→ Text block
###

American anti-Shakerist

Mary Marshall Dyer (1780–1867) was a voice for the largely forgotten anti-Shakerism sentiment in rural New Hampshire, United States. In 1813 she joined the Shakers of Enfield, New Hampshire. Disappointed in her lack of a leadership role and frustrated by the constraints of Shaker life, Dyer left the community in 1815. Her husband, Joseph, remained, as did all five of the Dyer children. Mary Dyer accused the Shakers of alienating her from her children. Fearing for her children's safety and left without any means of financial support, she gave public talks and wrote tracts against the Shakers in an attempt to gain public, and legislative, support for her cause.

Her principal writings included A Brief Statement of the Sufferings of Mary Dyer and A Portraiture of Shakerism in 1822. In 1819, she attempted to raise a mob to storm the Enfield Shaker Community to take her children back, but this effort failed. Joseph Dyer remained devoted to the community and criticized her in strong terms, responding in print to his wife's published accusations. Four of her five children remained Shakers for life. Her son, Jerrub, left the Shakers late in life, but did not appear to have a close relationship to his mother. By the 1850s Dyer's anti-Shakerism seemed extreme, in New England at least where the Shakers were now considered "quaint" rather than dangerous. Mary Dyer died a largely forgotten figure in 1867.

In the early nineteenth century, a married mother with a living husband had few legal rights over her children; the husband was their legal guardian, and when he indentured their children to the Shakers, Shakers became the Dyer children's legal guardians. Thus the Shakers' holding of the children was legal under the law of that time and place. Given those laws, Mary Dyer was the parent who attempted kidnapping.

Unlike others who also published books on Shaker-related parental kidnappings and lobbied for laws against such practices involving Shaker parents (Capt. Joseph Smith, 1810; Eunice Chapman, 1819), Dyer took an active part in assisting others involved in such cases and in educating the public about what she saw as the anti-family ideology and activities of the Shakers. Her activism reached from 1815 until her death in 1867.

###

→ Records supplied

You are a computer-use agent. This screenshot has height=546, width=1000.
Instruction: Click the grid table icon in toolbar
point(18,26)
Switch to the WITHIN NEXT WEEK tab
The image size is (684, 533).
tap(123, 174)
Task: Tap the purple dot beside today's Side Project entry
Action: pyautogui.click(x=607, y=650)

###

→ What to do
- A) Turn the paragraph of the Mary Marshall Dyer text that begins "In the early nineteenth century" into a short bulleted list that keeps its main facts.
- B) Translate this sentence from the Mary Marshall Dyer text into French: "Four of her five children remained Shakers for life."
- C) Pick up the account of Mary Marshall Dyer after its final sentence and continue it.

→ Results of the tasks
- A)
- In the early nineteenth century, a married mother whose husband was alive had few legal rights over her children.
- The husband was the children's legal guardian.
- When he indentured the children to the Shakers, the Shakers became their legal guardians.
- The Shakers' holding of the Dyer children was therefore legal under the law of that time and place.
- Under those laws, Mary Dyer was the parent who attempted kidnapping.

- B) Quatre de ses cinq enfants restèrent shakers toute leur vie.

- C)
==The Dyer family==

- Mary Marshall Dyer (1780–1867)
- Joseph Dyer (Jun. 19, 1772–1858)
- Caleb Marshall Dyer (Aug. 25, 1800 – Jul. 18, 1863)
- Betsey Dyer (Jan. 6, 1802 –1824)
- Orville Dyer (Jun. 15, 1804 – 1882)
- Jerrub Dyer (Mar. 27, 1806 – 1886)
- Joseph Dyer Jr. (Feb. 9, 1809 – 1840)

==Publications==
- Dyer, Mary M., A brief statement of the sufferings of Mary Dyer occasioned by the society called Shakers, 1818, William S. Spear, Boston, 35 pp.
- Dyer, Mary M., A portraiture of Shakerism, exhibiting a general view of their character and conduct, from the first appearance of Ann Lee in New-England, down to the present time, Printed for the Author [Concord, N.H.], Jun. 1823 (“1822”), 446 pp
- Dyer, Mary M., Reply to the Shakers' statements called a "Review of the Portraiture of Shakerism," with an account of sickness and death of Betsy Dyer; a sketch of the journey of the author and testimonies from several persons, 1824, Marshall (Concord, N.H.), 112 pp.
- Marshall, Mary M. [Mary. M. Dyer], The Rise And Progress Of The Serpent From The Garden Of Eden, To The Present Day: With A Disclosure Of Shakerism, Exhibiting A General View Of Their Real Character And Conduct—From The First Appearance Of Ann Lee. Also, The Life And Sufferings Of The Author, Who Was Mary M. Dyer, But Now Is Mary Marshall, Concord, N.H., 1847, 269 pp.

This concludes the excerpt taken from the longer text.